Thuy Poggi, 32 ans, n’aurait peut-être pas quitté la banlieue parisienne où elle était arrivée à l’âge de 8 ans avec sa famille, si son mari, un Corse travaillant dans l’hôtellerie, ne l’avait souhaité, pour des raisons professionnelles autant que personnelles, ce pays l’attirant irrésistiblement. «Quand j’ai annoncé que nous partions pour Hanoi, ma grand-mère a été consternée. Pour elle, Hanoi, c’était la jungle! Ainsi, sa petite-fille se rendait dans la ville où siège le régime qu’elle avait fui vingt ans plus tôt!» raconte la jeune femme.

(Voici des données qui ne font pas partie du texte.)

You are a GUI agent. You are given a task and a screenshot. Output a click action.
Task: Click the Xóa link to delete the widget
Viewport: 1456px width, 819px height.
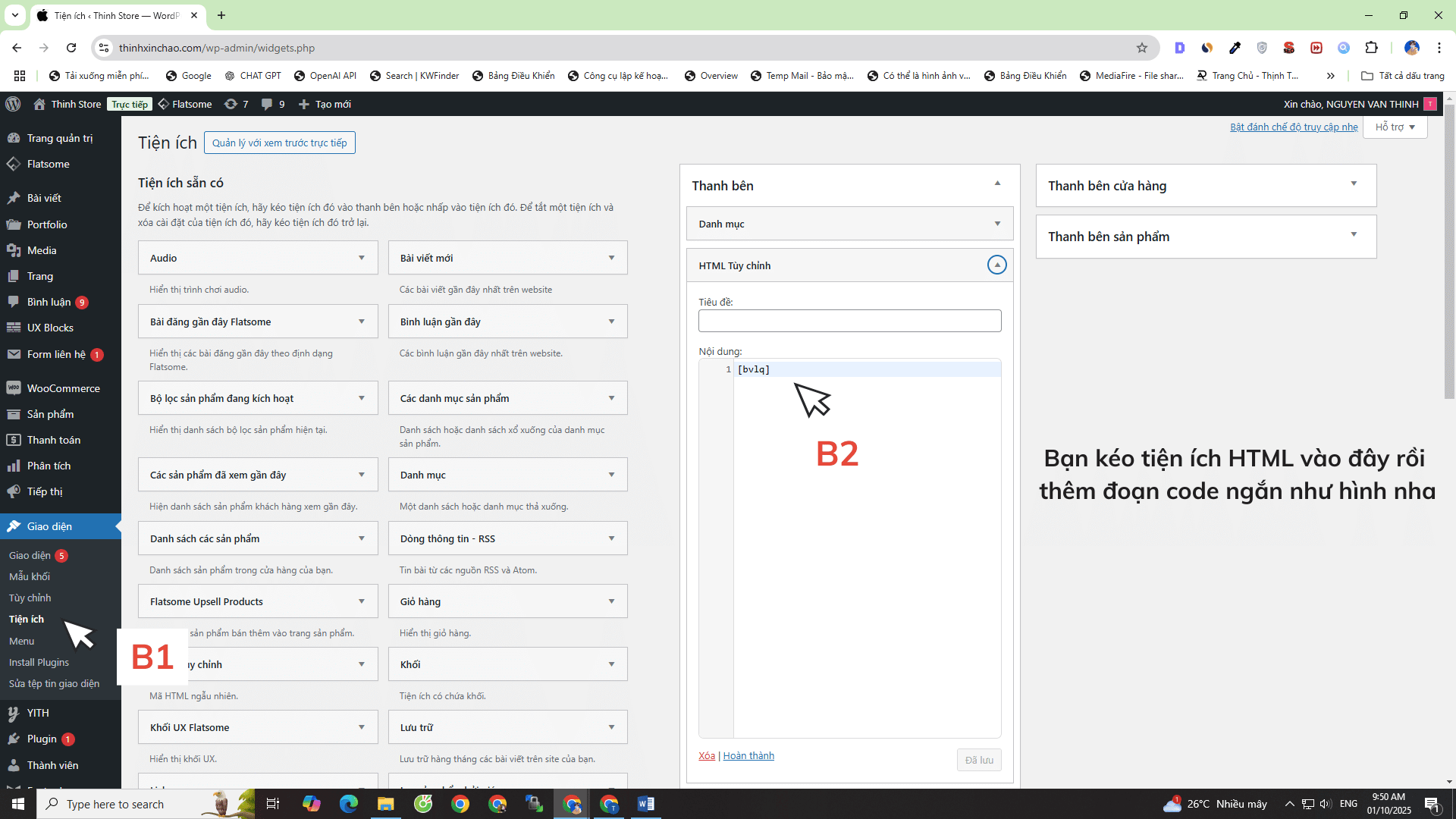coord(706,755)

Thuy Poggi ne regrette pas son choix. Pourtant, l’arrivée à Hanoi, en 1997, n’a pas été facile. A l’époque, le pays manque de tout et la grande métropole du Nord paraît austère aux «sudistes» comme elle. Le plus difficile, se souvient la jeune femme, a été d’abattre le mur de méfiance que lui opposent alors ses compatriotes. «Pourquoi t’es partie? Pourquoi t’es revenue?» lui demande-t-on à tout propos.
A partir des années 2000, Thuy Poggi voit les mentalités évoluer et le pays se développer de façon fulgurante. Avec sa famille, elle quitte les «nordistes» pour rejoindre les «sudistes» d’Hô Chi Minh-Ville, de bons vivants habitués au soleil et à la plage, aimant l’argent. Aujourd’hui, la jeune femme, mère de trois enfants, dirige avec son mari un complexe hôtelier de luxe, à 130 kilomètres de l’ex-Saigon. Faute de trouver du personnel qualifié, elle forme ses employés et ne s’en plaint pas, au contraire. «Ici, on fait un travail de fond. On donne un avenir à des jeunes qui ont soif d’apprendre et de réussir», explique-t-elle.
Tous les Viet-kieu qui ont choisi de rentrer au pays l’affirment: leur motivation première n’est pas de faire fortune, mais d’accompagner le Vietnam dans son développement. De voir les Vietnamiens «ouvrir les yeux sur le monde», comme le dit Sandrine Nguyen, jeune styliste viet-kieu rentrée de Nouvelle-Calédonie en 2004. Se voient-ils finir leurs jours ici? Tous le souhaitent, mais l’avenir leur paraît incertain. Que sera le Vietnam dans cinq ou dans dix ans? La vitesse à laquelle il change est telle qu’aucun ne parvient à l’imaginer.